Professor Jean-Marie GEORGES (1939 – 2015)

Jean-Marie was born in Chaumont (Haute-Marne) in 1939 and studied at the Ecole Centrale de Lyon, where he obtained his doctorate in 1964. His scientific career started in the French engineering industry at the Center for Hydromécanique et Frottement in Saint-Etienne, where he studied electro-chemical surface treatments to reduce surface wear, which was also the subject of his Ph.D. thesis. In 1968, Professor Georges left France to continue his research work at the Massachusetts Institute of Technology.

On his return to France Professor Georges took up an Academic appointment at the Ecole Centrale de Lyon and in 1970 established the Département de Technologie des Surfaces. In 1992, the laboratory was enlarged and renamed the Laboratoire de Tribologie et Dynamique des Systèmes (LTDS). The laboratory is now recognized as one of the leading tribology research groups worldwide. Throughout his career, he also maintained close international relations, especially with Japan and the University of Tohoku in Sendai.

Professor Georges’ research focused on understanding tribology mechanisms at the nanometer scale. To do this, he and his group designed and developed highly sensitive equipment capable of measuring and understanding lubricating film properties at the molecular level. These new capabilities initiated the study of boundary films, molecular friction, surface rheology, and lubricant additive mechanisms. Professor Georges is particularly known for his work on zinc dialkyl dithiophosphates which are an important class of lubricant antiwear additives.
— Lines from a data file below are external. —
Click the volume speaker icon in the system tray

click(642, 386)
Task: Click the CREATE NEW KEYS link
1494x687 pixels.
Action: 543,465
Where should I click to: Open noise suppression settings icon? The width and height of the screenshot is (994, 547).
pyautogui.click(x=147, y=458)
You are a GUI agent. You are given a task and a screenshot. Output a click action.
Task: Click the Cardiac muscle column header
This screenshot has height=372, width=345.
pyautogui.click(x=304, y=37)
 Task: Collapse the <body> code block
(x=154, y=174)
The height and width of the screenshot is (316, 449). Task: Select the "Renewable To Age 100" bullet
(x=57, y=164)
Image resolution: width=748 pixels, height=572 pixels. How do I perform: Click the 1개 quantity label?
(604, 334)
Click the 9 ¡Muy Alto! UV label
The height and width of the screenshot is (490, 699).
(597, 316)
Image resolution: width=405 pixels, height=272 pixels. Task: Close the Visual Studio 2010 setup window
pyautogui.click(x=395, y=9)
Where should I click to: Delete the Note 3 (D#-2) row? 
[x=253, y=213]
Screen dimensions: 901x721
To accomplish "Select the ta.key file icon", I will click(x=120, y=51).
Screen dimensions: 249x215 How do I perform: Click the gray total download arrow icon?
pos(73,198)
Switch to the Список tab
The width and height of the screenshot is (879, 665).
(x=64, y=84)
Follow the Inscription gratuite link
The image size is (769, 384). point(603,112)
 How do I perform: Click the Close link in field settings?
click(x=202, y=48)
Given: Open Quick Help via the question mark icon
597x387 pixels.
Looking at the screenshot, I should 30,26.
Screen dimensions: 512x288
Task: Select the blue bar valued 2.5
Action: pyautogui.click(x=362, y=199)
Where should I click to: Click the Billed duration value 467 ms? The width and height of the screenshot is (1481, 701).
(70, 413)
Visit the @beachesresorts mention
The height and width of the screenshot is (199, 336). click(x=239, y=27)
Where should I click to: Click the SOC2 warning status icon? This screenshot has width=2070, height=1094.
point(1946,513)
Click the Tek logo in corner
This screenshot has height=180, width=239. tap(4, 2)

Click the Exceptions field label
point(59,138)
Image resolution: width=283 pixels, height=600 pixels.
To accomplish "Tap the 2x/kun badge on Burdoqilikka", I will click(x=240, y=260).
The research was reported in many significant papers published in international journals. One outstanding aspect of his work was the ability to communicate his research to a wider audience and to place the findings in an engineering context. The work did not exist in an academic vacuum but contributed to the benefit of industry and society. For this reason, Professor Georges participated in the program “la main à la pâte,” teaching at a secondary school, generating giant soap bubbles to the delight of the schoolchildren and their teachers. His studies are summarized in his book published in 2000: Frottement, usure et lubrification: La tribologie ou science des surfaces.

During his career, Professor Georges received many national and international awards recognizing the importance of his work. In 1993, he was elected senior member of the Institut Universitaire de France (IUF). Professor Georges also received the 1994 Tribology Trust Gold Medal from the Institution of Mechanical Engineers UK which is awarded each year to outstanding Tribologists on the world stage. The citation states the award is “In recognition of his outstanding contribution to tribology and in particular, to the development of techniques for the measurement and analysis of surface forces on the molecular or nanometric scale.”

Professor Georges was a great scientist, respected and admired by all, at ease amidst tribologists and physicists in France and worldwide. We are indebted to him and remember him as a great man, a great teacher, with an unlimited curiosity, a communicative enthusiasm, grand gestures, and an unforgettable laugh.